| SHORT PROBLEM |
Render the records as a JSON list of strings with one string per line and no blank lines. Begin at the line that has "This screenshot has height=727, width=1218." and stop after the last line of the records, leaving the pictures out.

| AVAILABLE RECORDS |
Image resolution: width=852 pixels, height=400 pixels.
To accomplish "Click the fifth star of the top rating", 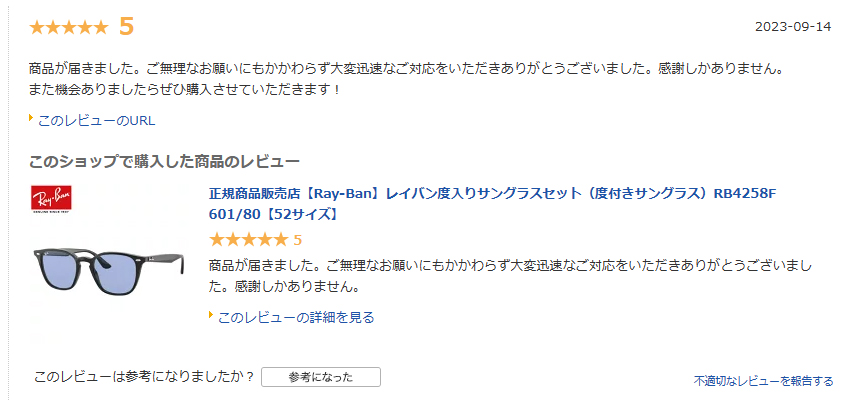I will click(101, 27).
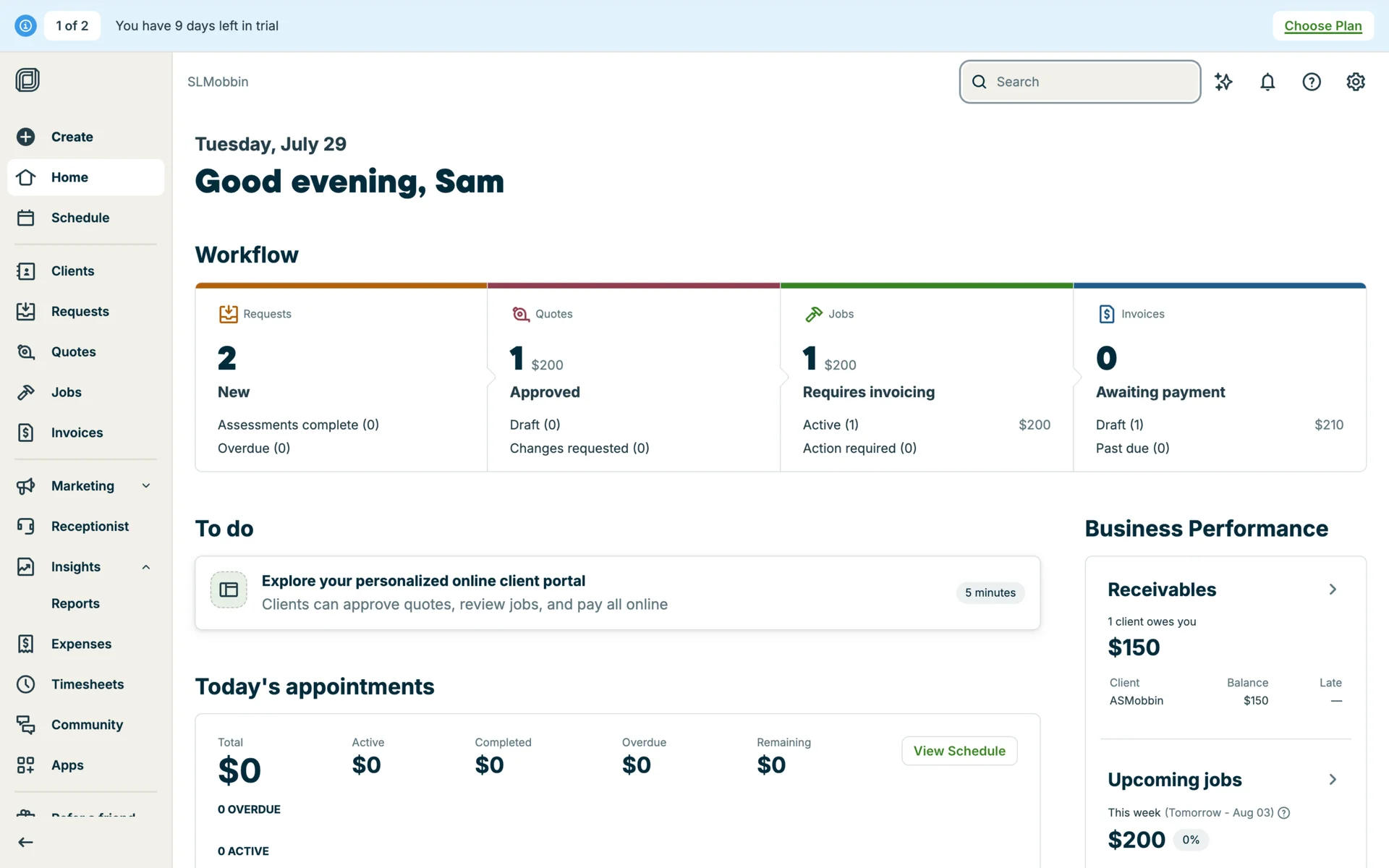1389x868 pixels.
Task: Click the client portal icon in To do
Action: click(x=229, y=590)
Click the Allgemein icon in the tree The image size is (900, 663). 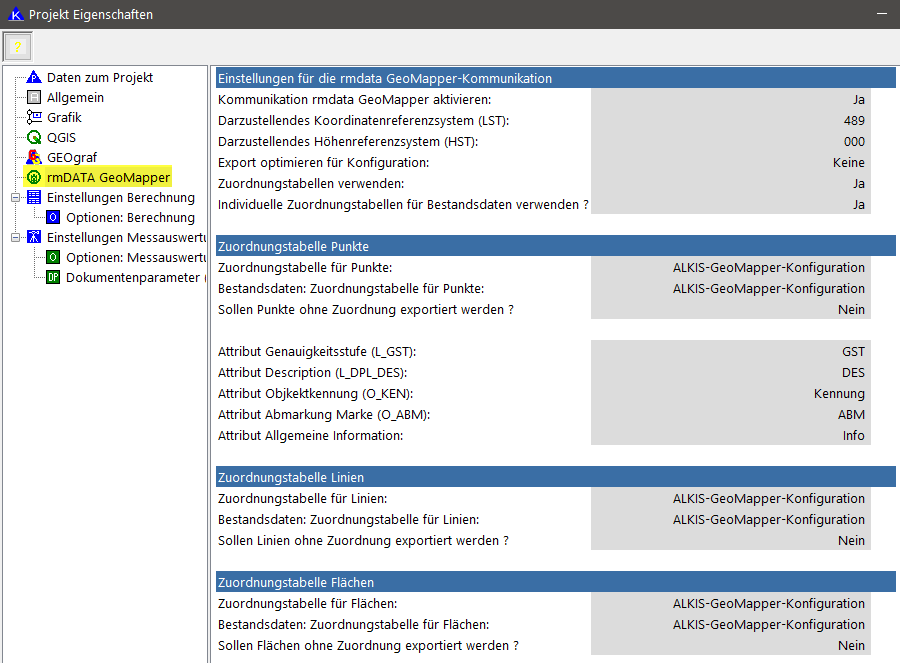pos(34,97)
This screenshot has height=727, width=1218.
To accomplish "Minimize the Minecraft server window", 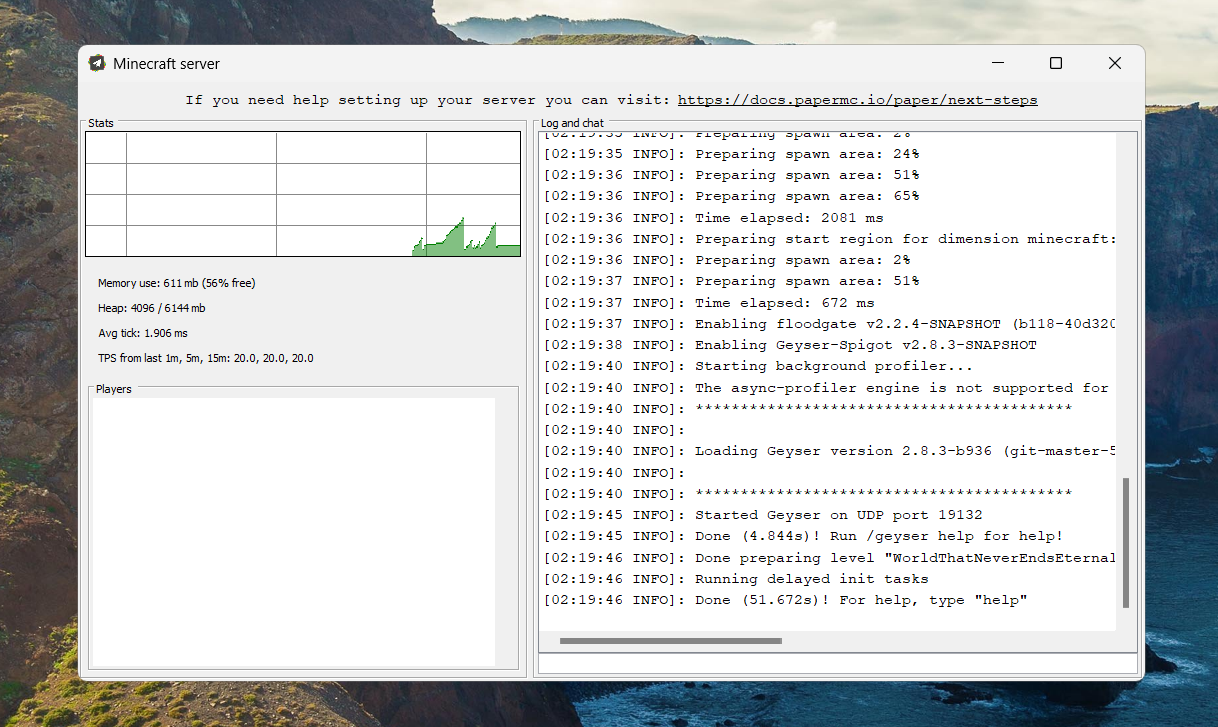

| ANSWER TO THIS EXERCISE |
[
  "This screenshot has height=727, width=1218.",
  "To accomplish \"Minimize the Minecraft server window\", "
]